While Tesla’s Model S and Model X have been great successes – helped by tax incentives at both the Federal and State level in the US – the company has been struggling to produce its mass market Model 3 in large enough numbers at a low enough cost to make money.
Despite never posting an annual profit and losing around US$2bn in 2017 – its performance has only worsened so far in 2018 – Tesla’s market capitalisation is around US$50bn.
By contrast, General Motors (NYSE: GM), which made US$9.9bn in underlying profit in 2017, also has a market capitalisation of around US$50bn.
Short sellers attack
Tesla’s absurdly high valuation despite making no profits, let alone free cash flow, has sparked the interest of short sellers.
Especially as Musk has repeatedly promised that Tesla won’t need to raise more capital despite its US$8.7bn in net debt – a significant amount of which is due to be refinanced over the next year – and large capital investment requirements in coming years.

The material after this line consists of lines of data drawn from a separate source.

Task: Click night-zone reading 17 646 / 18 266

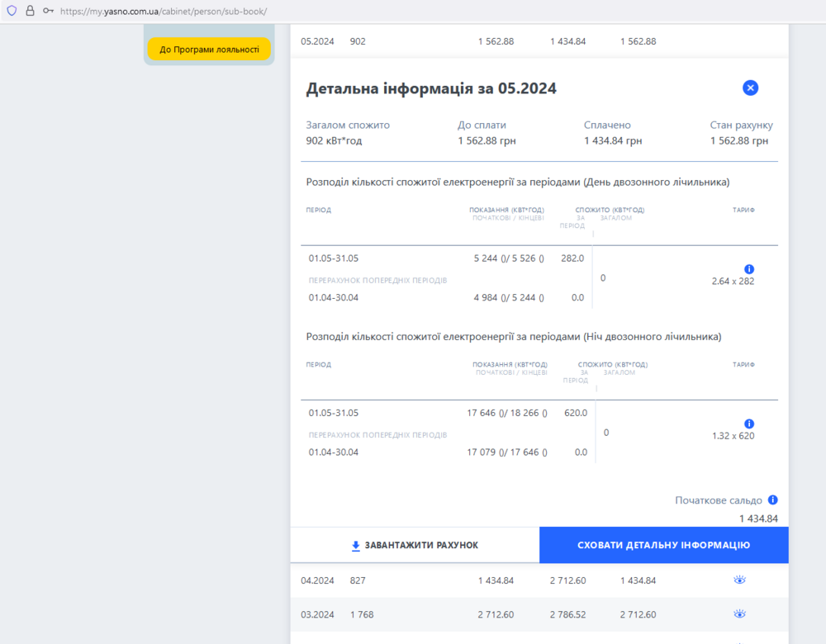Action: (507, 413)
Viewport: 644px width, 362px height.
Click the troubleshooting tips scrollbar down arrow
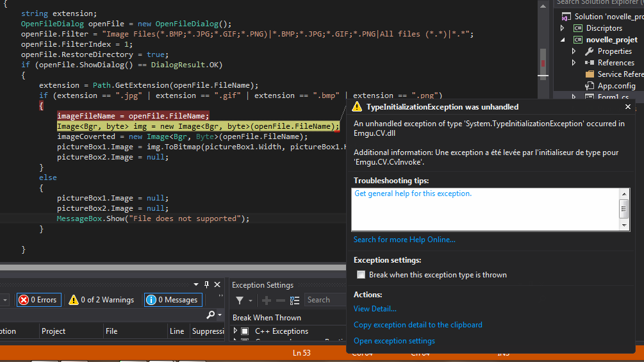623,225

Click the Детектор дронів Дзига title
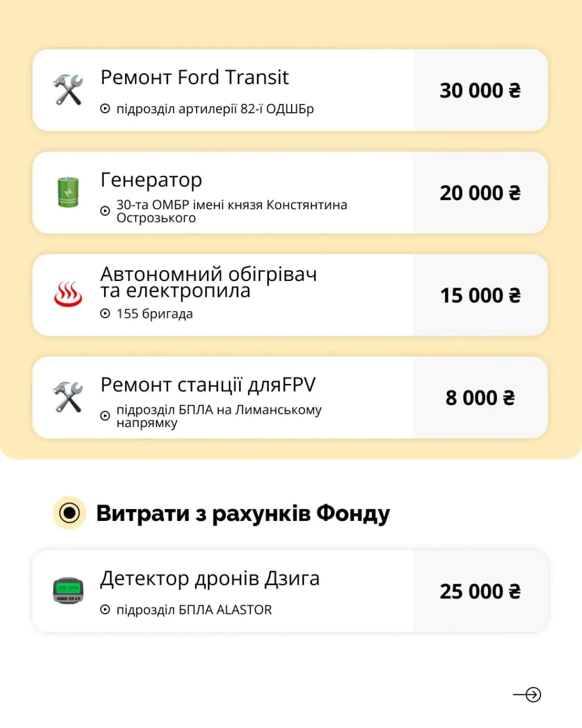210,578
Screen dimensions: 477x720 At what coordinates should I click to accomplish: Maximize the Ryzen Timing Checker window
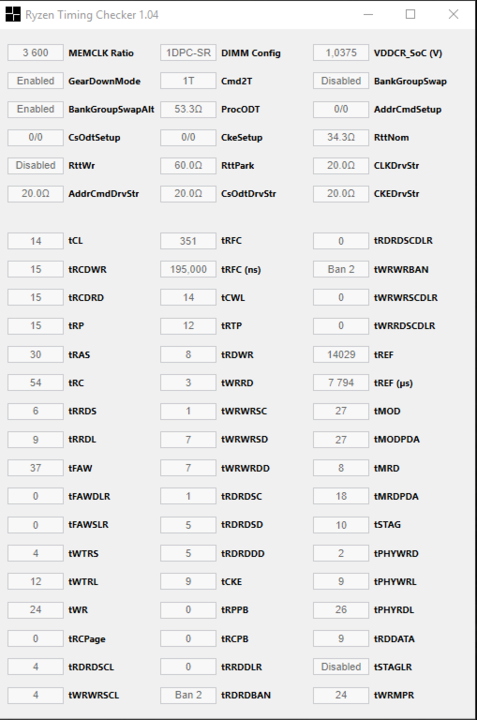pyautogui.click(x=410, y=15)
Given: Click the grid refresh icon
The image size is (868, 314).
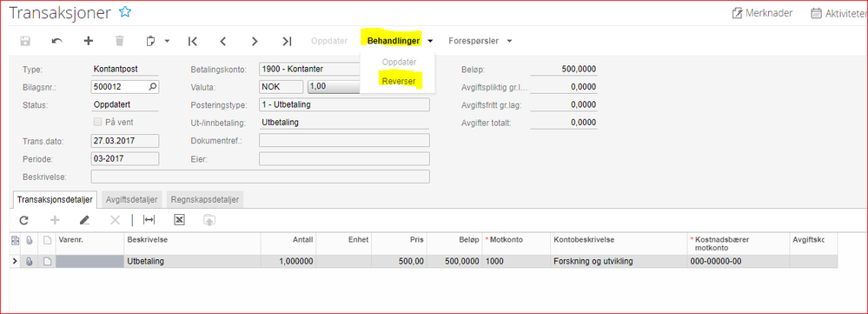Looking at the screenshot, I should 23,220.
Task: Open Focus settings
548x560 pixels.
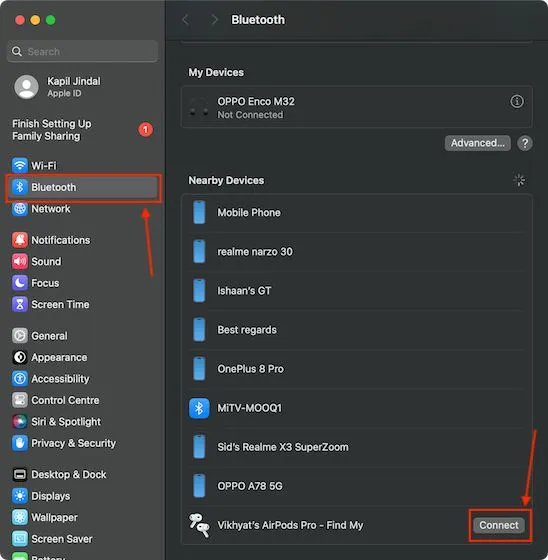Action: (x=83, y=283)
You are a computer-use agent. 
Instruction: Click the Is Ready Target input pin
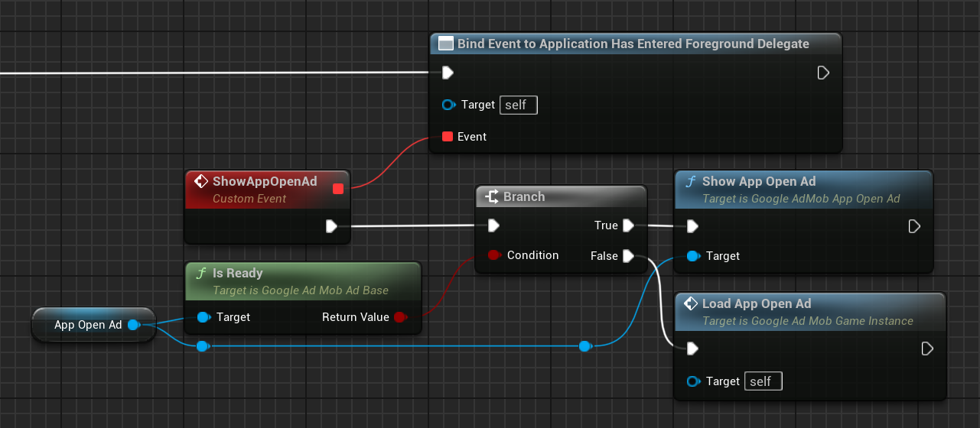click(203, 317)
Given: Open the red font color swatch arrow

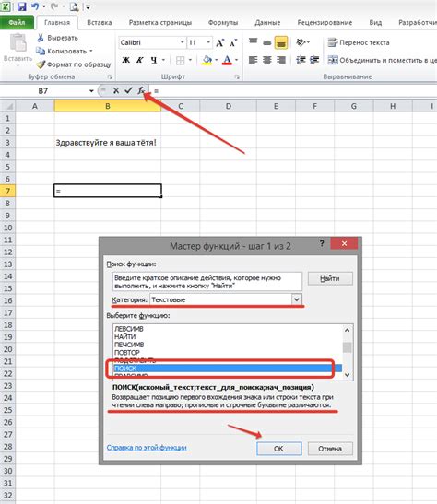Looking at the screenshot, I should [x=237, y=60].
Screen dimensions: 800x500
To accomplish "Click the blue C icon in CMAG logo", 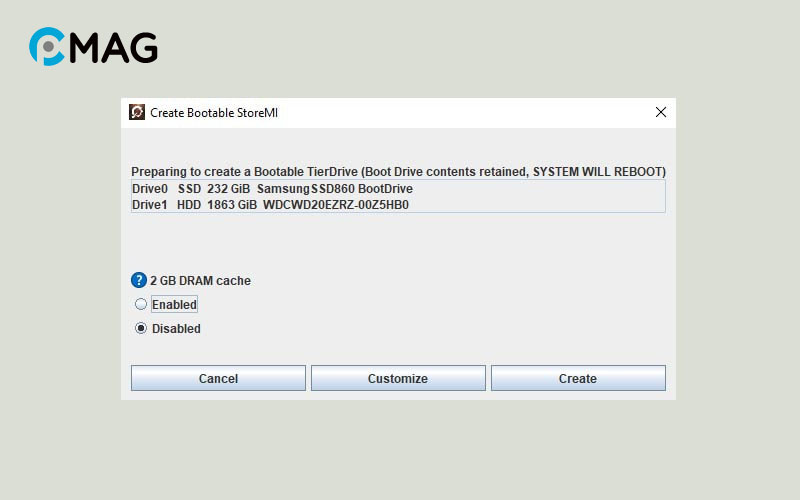I will coord(47,46).
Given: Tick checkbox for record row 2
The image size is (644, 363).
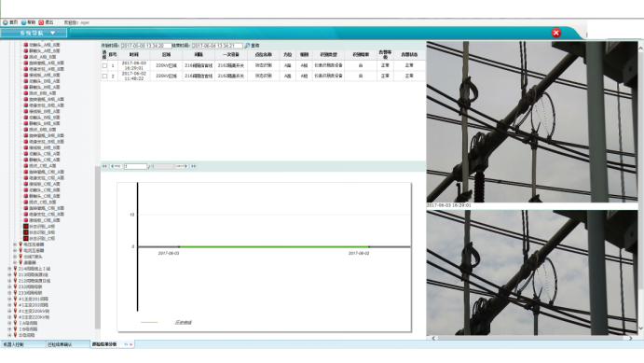Looking at the screenshot, I should point(104,77).
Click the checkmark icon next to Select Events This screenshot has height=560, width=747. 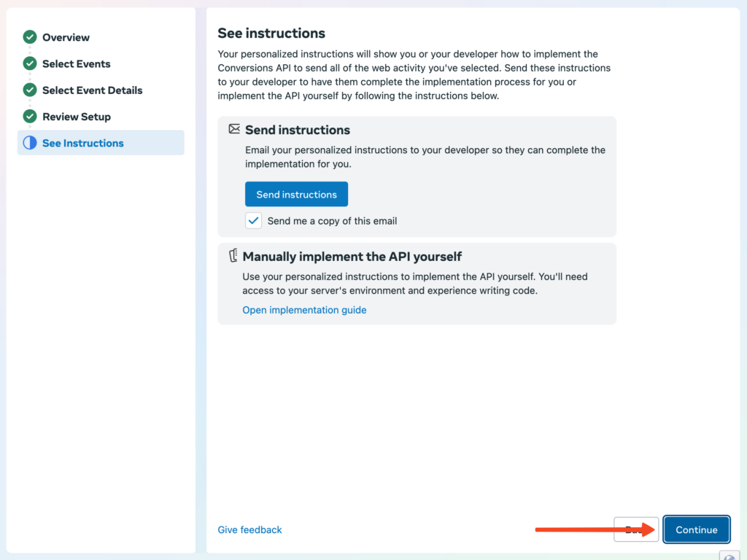pos(29,63)
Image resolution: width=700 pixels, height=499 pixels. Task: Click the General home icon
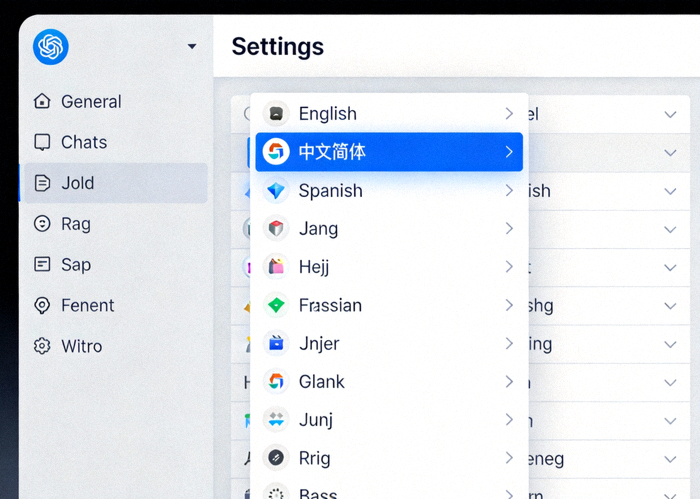pos(42,101)
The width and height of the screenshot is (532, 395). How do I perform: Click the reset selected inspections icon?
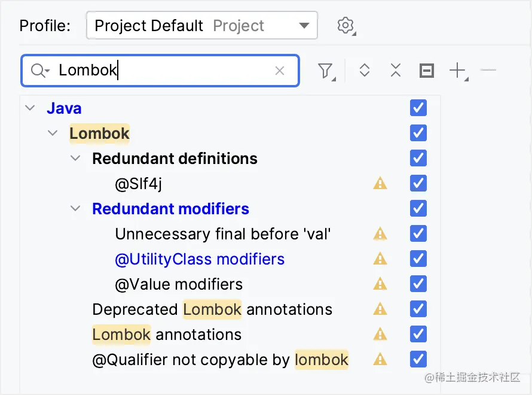pyautogui.click(x=426, y=70)
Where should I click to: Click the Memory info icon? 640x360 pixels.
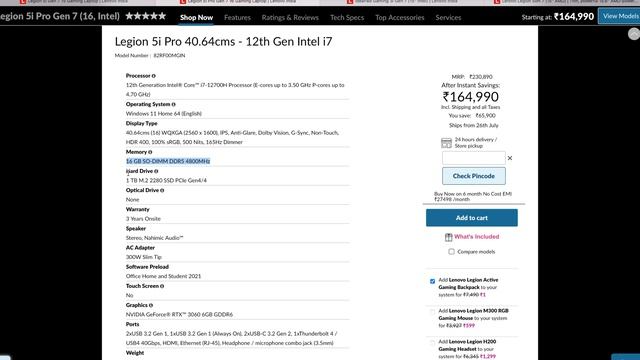click(150, 152)
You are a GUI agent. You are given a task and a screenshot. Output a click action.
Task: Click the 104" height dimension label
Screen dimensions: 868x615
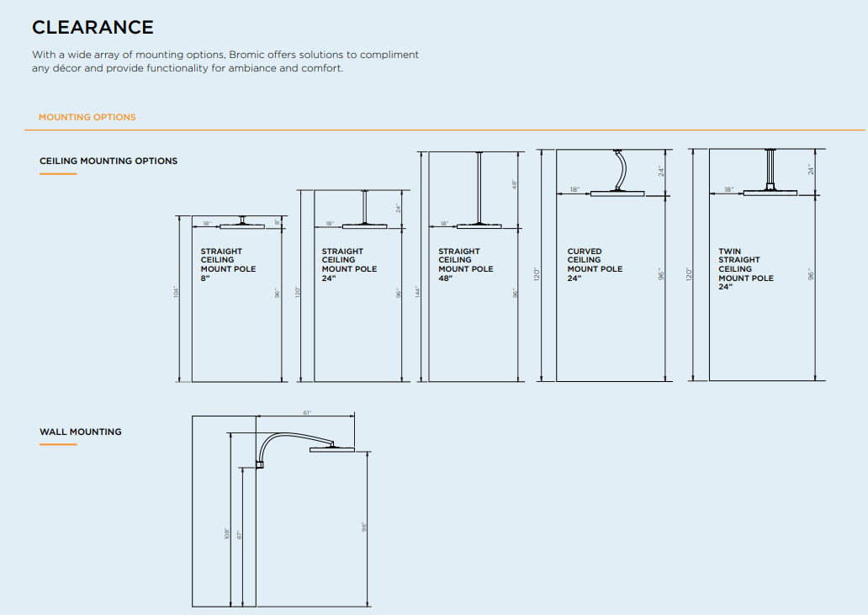click(177, 291)
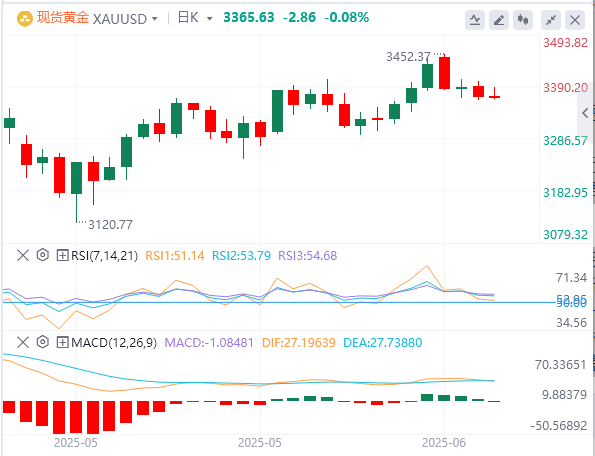Expand the RSI panel plus box

pyautogui.click(x=62, y=255)
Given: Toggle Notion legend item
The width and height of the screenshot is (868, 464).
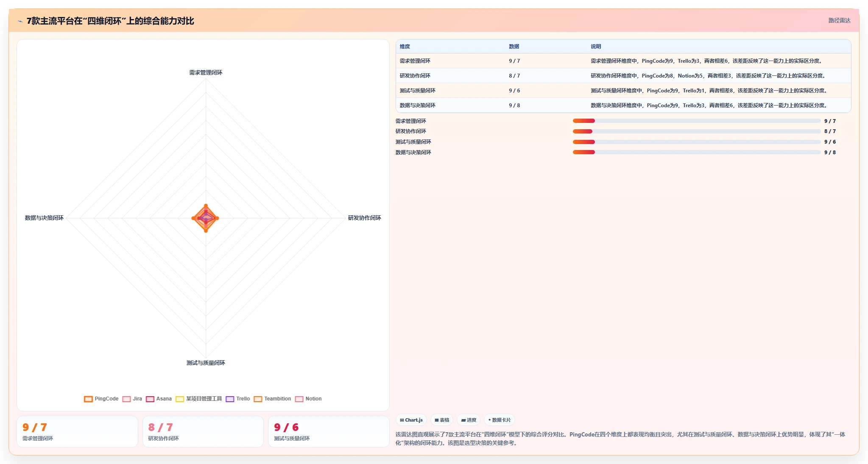Looking at the screenshot, I should click(308, 399).
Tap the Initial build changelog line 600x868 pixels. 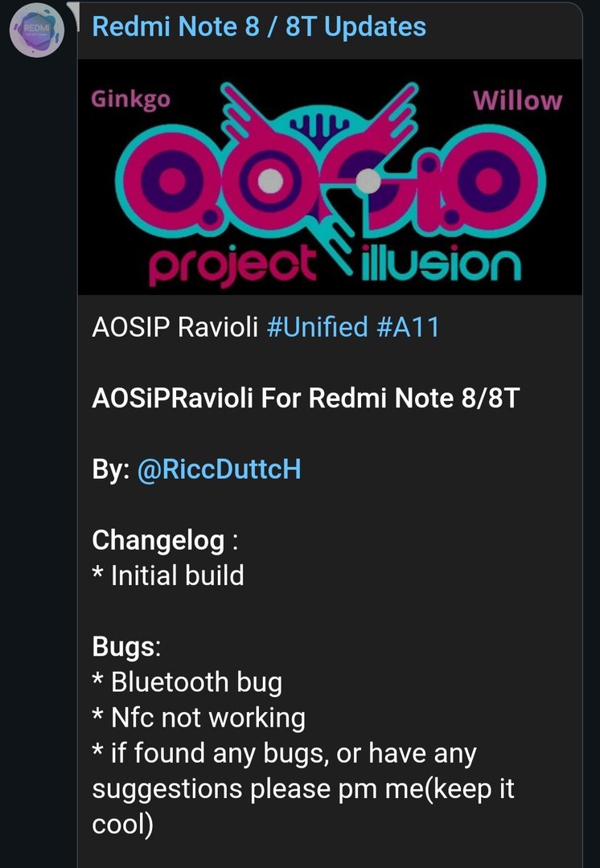(168, 575)
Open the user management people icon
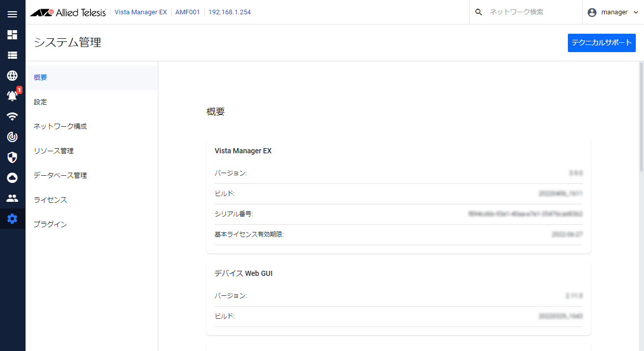This screenshot has height=351, width=644. click(x=12, y=198)
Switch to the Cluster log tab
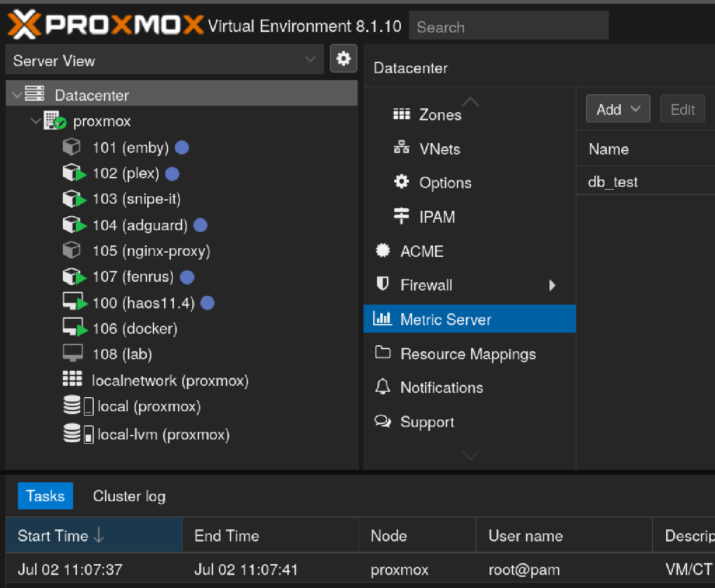This screenshot has width=715, height=588. click(x=129, y=496)
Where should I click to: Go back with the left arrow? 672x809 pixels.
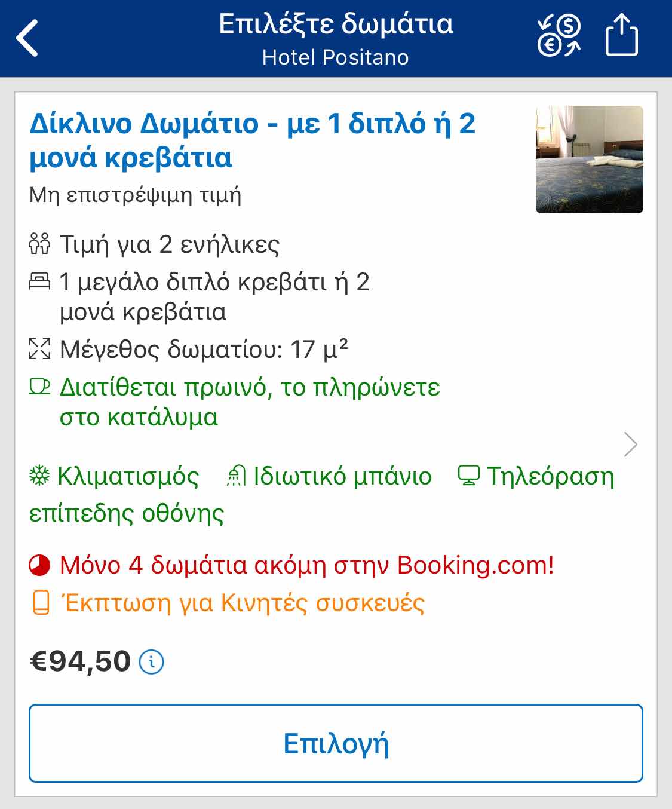pos(27,38)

And competition in the electric car space is only increasing as traditional car manufacturers such as BMW and Volkswagen, who were caught a little flat-footed by Tesla’s rise, rapidly catch up and start releasing competitors to the Model 3.
To say that short sellers have irritated Musk is an understatement.
This is the context in which Musk recently tweeted: “Am considering taking [Tesla] private at [US}$420. Funding secured”.
Short sellers were immediately sceptical: Tesla’s rich valuation, already high debt burden and lack of cash flow make it an unlikely target to be taken private by any rational purchaser.
Unfortunately for Musk, this tweet also caught the eye of regulators and the SEC last night filed suit alleging Musk has committed securities fraud. The allegations essentially boil down to the fact that, contrary to Musk’s assertion, funding really wasn’t secured.
The SEC is trying to get Musk removed as CEO of Tesla and banned from managing any US public company.
As Musk and Tesla are highly intertwined in the eyes of investors, a win by the SEC in court could put further pressure on Tesla shares. They have already fallen from highs of US$379 In the wake of Musk’s tweet to US$277 per share in after hours trading in New York overnight.
Either way, with the company still burning through oodles of cash, it looks like Tesla shareholders’ wild ride in recent months is set to continue.